From the data that follows, copy every line holding the string "Choose".

§ **Entries provided**:
● ● ● ●
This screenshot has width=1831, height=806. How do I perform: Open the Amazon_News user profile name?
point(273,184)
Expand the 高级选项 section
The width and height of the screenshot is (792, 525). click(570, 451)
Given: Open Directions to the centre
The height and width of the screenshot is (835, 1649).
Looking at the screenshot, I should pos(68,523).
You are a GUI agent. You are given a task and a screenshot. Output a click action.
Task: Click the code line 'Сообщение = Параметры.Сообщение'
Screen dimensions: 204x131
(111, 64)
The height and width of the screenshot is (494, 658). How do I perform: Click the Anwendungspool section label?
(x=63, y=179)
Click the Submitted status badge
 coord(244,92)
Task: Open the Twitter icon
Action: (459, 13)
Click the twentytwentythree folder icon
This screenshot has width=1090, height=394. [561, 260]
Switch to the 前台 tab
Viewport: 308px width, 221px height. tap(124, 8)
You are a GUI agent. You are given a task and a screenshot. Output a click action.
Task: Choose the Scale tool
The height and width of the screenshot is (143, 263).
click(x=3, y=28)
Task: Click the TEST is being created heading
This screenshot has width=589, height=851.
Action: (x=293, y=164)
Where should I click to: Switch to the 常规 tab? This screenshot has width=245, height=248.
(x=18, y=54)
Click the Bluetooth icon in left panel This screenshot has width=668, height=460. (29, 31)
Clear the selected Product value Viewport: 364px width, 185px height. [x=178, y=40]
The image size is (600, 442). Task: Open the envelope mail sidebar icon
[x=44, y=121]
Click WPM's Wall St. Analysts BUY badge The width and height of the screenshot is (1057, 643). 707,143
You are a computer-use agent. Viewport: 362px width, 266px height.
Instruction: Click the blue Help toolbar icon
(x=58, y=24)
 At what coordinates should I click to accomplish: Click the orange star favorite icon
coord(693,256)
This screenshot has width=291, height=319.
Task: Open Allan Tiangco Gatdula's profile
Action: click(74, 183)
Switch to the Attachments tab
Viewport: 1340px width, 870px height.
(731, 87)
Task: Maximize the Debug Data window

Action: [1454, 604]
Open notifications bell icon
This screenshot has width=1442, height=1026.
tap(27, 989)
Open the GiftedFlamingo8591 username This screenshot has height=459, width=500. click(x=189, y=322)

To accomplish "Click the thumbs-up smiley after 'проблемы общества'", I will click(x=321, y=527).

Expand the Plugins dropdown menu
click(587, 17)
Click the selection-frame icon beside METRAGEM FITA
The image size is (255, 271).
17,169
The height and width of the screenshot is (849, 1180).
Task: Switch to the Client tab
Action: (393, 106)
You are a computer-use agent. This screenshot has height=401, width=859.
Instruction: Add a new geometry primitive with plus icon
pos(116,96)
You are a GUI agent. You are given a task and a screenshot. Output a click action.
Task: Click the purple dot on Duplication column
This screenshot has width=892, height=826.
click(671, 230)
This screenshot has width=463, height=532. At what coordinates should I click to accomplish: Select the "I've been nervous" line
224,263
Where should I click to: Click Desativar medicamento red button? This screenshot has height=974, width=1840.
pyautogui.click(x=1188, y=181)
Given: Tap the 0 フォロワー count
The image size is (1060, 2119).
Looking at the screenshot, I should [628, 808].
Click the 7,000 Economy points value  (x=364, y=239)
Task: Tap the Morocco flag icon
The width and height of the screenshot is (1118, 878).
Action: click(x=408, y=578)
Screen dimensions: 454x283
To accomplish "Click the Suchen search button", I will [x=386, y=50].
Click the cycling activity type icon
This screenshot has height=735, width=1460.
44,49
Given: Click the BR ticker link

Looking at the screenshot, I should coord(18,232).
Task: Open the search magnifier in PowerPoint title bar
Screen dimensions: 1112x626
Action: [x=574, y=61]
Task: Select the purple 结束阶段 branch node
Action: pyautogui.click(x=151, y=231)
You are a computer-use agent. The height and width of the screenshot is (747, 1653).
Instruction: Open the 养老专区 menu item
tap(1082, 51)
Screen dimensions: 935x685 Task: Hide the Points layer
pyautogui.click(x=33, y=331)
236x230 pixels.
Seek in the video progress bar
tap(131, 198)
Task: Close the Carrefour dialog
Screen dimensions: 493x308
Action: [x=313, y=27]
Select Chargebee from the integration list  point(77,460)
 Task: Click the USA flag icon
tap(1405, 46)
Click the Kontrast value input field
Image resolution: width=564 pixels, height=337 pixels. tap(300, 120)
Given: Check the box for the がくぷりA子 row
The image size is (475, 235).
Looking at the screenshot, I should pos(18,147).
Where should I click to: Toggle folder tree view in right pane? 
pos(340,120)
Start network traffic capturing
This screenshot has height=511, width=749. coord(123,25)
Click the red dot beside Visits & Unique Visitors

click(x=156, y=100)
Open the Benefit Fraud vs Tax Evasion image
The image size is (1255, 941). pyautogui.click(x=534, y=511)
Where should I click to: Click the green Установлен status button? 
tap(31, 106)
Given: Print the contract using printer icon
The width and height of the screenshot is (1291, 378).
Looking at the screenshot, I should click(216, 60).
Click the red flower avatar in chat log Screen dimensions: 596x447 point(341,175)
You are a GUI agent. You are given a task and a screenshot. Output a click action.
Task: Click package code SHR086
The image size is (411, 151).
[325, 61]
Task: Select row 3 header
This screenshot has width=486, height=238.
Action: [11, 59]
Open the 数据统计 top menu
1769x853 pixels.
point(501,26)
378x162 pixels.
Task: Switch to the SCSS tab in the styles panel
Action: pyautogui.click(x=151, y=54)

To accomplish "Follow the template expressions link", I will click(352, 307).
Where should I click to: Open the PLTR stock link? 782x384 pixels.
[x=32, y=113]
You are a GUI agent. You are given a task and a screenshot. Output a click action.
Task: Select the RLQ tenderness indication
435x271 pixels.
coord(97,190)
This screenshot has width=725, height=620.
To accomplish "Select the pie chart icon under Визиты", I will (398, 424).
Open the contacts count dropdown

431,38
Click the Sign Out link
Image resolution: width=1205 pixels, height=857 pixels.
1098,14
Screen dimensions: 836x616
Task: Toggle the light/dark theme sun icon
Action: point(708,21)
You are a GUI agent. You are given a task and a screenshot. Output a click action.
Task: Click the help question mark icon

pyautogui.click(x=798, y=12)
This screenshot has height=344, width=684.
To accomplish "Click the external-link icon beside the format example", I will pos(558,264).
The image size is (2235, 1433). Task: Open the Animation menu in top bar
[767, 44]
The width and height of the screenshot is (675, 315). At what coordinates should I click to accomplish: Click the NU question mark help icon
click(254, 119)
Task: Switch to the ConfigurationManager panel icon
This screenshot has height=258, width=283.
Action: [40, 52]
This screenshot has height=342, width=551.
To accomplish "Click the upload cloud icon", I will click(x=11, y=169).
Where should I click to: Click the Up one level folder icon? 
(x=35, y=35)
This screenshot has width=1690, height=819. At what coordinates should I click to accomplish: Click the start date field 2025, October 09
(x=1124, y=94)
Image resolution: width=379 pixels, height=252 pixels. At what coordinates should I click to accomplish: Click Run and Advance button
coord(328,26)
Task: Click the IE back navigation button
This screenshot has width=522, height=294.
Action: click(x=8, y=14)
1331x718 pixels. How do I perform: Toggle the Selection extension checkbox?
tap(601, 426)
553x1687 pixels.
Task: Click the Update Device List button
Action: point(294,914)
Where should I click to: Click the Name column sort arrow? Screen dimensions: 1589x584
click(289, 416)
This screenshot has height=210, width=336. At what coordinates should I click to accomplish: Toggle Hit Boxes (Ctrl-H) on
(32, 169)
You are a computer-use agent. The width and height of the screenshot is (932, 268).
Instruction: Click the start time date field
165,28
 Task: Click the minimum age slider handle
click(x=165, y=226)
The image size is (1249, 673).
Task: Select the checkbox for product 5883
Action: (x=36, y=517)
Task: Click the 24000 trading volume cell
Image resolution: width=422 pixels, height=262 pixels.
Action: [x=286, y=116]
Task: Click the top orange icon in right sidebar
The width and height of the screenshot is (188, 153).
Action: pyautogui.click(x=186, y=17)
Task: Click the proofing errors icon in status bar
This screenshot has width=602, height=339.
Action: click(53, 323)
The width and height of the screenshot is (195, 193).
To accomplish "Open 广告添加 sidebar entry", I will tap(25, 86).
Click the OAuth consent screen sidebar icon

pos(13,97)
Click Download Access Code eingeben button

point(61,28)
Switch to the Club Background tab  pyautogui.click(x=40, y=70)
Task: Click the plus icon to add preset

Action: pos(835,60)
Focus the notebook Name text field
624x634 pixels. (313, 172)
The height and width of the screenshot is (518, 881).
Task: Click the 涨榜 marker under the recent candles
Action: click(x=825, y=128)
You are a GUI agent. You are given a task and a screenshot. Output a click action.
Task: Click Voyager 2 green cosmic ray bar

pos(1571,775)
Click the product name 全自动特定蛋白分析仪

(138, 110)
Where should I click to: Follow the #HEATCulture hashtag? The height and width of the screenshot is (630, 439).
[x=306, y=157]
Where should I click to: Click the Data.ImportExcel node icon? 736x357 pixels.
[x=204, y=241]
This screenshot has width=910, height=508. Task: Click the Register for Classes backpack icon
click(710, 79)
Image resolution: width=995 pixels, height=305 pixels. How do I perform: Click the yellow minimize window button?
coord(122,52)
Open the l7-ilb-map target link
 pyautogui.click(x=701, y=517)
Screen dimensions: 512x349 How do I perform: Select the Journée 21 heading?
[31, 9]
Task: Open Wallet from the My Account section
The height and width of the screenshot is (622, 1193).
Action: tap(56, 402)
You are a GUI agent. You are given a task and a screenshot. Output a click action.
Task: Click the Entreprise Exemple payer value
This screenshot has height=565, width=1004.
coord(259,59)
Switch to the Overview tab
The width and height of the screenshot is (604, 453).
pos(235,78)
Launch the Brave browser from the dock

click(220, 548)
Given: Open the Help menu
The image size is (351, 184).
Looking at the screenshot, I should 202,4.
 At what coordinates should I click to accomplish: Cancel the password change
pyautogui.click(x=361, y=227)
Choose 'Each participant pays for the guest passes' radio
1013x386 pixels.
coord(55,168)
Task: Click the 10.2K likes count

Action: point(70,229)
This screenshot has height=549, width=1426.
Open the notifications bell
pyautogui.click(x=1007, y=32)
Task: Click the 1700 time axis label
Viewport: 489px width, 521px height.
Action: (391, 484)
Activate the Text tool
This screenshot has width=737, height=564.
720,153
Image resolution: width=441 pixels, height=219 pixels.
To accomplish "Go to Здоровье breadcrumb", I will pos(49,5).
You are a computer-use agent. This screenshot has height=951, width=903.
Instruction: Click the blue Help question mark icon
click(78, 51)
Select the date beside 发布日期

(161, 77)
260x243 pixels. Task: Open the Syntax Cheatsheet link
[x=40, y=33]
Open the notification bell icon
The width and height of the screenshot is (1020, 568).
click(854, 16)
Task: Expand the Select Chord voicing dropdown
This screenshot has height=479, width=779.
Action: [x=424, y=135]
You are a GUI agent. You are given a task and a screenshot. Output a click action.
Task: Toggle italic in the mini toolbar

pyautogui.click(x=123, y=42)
● ● ● ●
§ **Response to the exercise**:
Task: Choose the Scale tool
Choose 'Each participant pays for the guest passes' radio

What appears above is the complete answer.